* Exercise data
□ □ □ □

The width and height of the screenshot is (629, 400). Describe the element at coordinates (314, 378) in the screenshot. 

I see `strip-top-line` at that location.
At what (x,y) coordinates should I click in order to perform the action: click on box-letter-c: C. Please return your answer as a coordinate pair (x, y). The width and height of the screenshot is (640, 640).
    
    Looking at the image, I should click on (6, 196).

□ □ □ □

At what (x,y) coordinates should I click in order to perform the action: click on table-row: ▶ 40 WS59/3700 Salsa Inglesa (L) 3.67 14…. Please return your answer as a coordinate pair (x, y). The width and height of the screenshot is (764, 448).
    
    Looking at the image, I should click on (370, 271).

□ □ □ □

* Exercise brief
Reproduce the data exactly, starting at the line containing "is (764, 448)." and ending at the line containing "Looking at the image, I should click on (370, 271).".

* Result
At what (x,y) coordinates should I click in order to perform the action: click on table-row: ▶ 40 WS59/3700 Salsa Inglesa (L) 3.67 14…. Please return your answer as a coordinate pair (x, y). The width and height of the screenshot is (764, 448).
    
    Looking at the image, I should click on (370, 271).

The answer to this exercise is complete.